In this 3-dimensional video, we perform a side-to-side and end-to-side double anastomosis using the parietal-branch of the superficial temporal artery (STA) to provide flow augmentation in a symptomatic 59-yr-old male with bilateral internal carotid artery occlusion at the origin, and left M1 segment occlusion. The patient suffered multiple left hemispheric strokes despite maximal medical therapy and was found to have poor hemodynamic reserve in the left hemisphere during evaluation with regional and global blood oxygenation level-dependent functional magnetic resonance imaging with CO2-challenge as well as quantitative magnetic resonance angiography and noninvasive optimal vessel analysis pre- and post-acetazolamide challenge. Postoperatively, the patient did very well and his hemodynamic studies improved significantly.
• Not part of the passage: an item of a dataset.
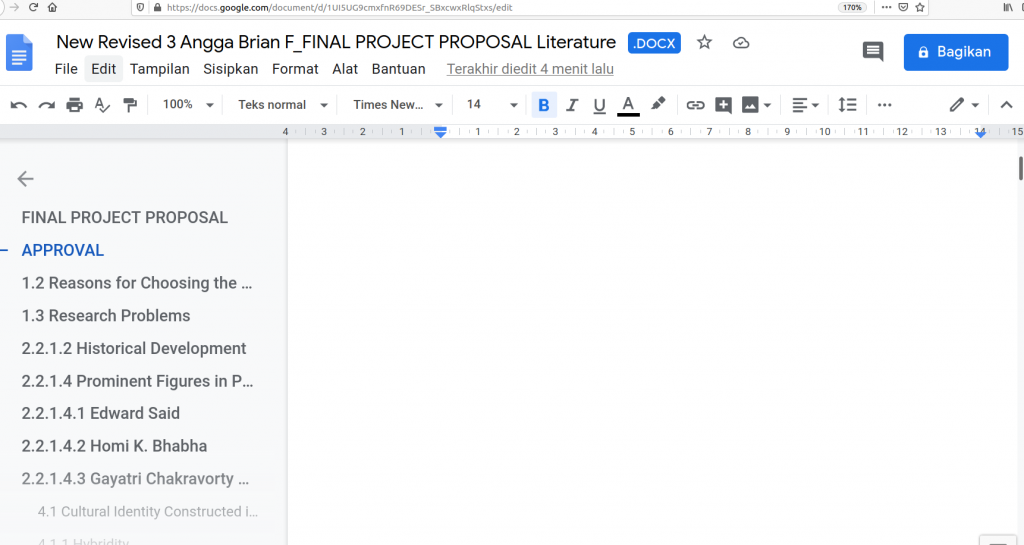Screen dimensions: 1024x545
Task: Open comment history speech bubble icon
Action: tap(873, 52)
The importance of this technique relies on the fact that we are using a single donor vessel to perform 2 anastomoses, and carries the following advantages: (1) the frontal STA branch remains intact and therefore can still be used at a later time if further revascularization is needed; (2) wound complications related to devascularizing the scalp from harvesting both STA branches are reduced; (3) 2 vascular territories are augmented (frontal and temporal) while using a single donor; (4) we are maximizing donor potential and optimizing cut flow index (CFI; total bypass flow postanastomosis divided by bypass cut flow) by flow augmenting 2 separate vascular beds therefore increasing demand. To explain that fourth point further: if the STA donor is able to carry a maximum 100 mL/min when cut, and after performing the first anastomosis bypass flow is only 37 mL/min, CFI will be 37/100 = 0.37, reflecting low demand, a poor indicator of graft patency, as previously published.1,2 By adding a second anastomosis which demands an additional 60 mL/min from the same STA donor, CFI (60 + 37)/100 improves to 1. Institutional Review Board approval was obtained for the review of patient chart and video files. Informed consent was obtained directly from the patient via telephone regarding use of media for educational and publication purposes 5).